Getting Data In

Apache logfile with virtualhost added to logs

phoenixdigital
Builder

Hi All,

There is a set of webservers we are trying to index which have many virtual hosts on them. This is simple enough to add in apache by changing the LogFormat from


LogFormat "%h %l %u %t \"%r\" %>s %b \"%{Referer}i\" \"%{User-Agent}i\"" combined

to

LogFormat "%V %h %l %u %t \"%r\" %>s %b \"%{Referer}i\" \"%{User-Agent}i\"" vcombined

However this now breaks the magic that splunk used to do for parsing apache logfiles.

So I dug into /opt/splunk/etc/system/default/transforms.conf and found these lines

[access-extractions]
# matches access-common or access-combined apache logging formats
# Extracts: clientip, clientport, ident, user, req_time, method, uri, root, file, uri_domain, uri_query, version, status, bytes, referer_url, referer_domain, referer_proto, useragent, cookie, other (remaining chars)
# Note: referer is misspelled in purpose because that is the "official" spelling for "HTTP referer"
REGEX = ^[[nspaces:clientip]]\s++[[nspaces:ident]]\s++[[nspaces:user]]\s++[[sbstring:req_time]]\s++[[access-request]]\s++[[nspaces:status]]\s++[nspaces:bytes]?[[all:other]]

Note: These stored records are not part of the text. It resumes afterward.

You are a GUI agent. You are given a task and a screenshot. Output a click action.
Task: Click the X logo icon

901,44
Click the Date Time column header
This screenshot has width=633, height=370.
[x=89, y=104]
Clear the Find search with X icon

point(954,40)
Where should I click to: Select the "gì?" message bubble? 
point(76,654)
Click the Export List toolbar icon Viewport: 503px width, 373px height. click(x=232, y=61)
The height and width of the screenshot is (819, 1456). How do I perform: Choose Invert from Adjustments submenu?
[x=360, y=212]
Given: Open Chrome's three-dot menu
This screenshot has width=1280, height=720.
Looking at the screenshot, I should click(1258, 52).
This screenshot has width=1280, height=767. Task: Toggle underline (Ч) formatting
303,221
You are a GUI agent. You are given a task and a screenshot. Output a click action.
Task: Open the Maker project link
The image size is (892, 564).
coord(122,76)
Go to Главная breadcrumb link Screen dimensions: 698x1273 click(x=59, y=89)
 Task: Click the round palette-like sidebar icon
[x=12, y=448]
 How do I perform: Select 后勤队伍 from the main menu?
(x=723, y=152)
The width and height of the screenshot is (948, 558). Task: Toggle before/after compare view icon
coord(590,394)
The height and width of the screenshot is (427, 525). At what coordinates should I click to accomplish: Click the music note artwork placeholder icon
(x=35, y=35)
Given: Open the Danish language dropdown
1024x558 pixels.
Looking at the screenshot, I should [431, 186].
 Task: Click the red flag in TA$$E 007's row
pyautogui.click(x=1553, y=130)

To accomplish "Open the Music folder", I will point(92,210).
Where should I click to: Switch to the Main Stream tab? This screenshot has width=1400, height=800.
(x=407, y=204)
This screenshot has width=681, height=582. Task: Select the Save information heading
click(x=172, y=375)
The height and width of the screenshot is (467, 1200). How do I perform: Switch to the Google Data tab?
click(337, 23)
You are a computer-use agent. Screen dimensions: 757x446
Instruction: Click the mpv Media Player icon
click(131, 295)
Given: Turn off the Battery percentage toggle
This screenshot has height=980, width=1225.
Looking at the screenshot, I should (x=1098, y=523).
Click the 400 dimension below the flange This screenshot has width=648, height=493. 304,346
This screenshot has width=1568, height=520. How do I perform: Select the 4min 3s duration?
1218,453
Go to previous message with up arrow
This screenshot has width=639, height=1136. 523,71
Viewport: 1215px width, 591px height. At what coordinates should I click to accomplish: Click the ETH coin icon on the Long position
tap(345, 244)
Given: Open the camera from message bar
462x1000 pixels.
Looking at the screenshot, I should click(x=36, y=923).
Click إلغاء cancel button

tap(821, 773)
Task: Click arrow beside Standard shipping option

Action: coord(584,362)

and in /opt/splunk/etc/system/default/props.conf found this


[access_combined]
pulldown_type = true
maxDist = 28
MAX_TIMESTAMP_LOOKAHEAD = 128
REPORT-access = access-extractions
SHOULD_LINEMERGE = False
TIME_PREFIX = [

I can see I just need to add a [[nspaces:vhost]]\s to the transforms.conf entry but obviously dont want to mess with the defaults.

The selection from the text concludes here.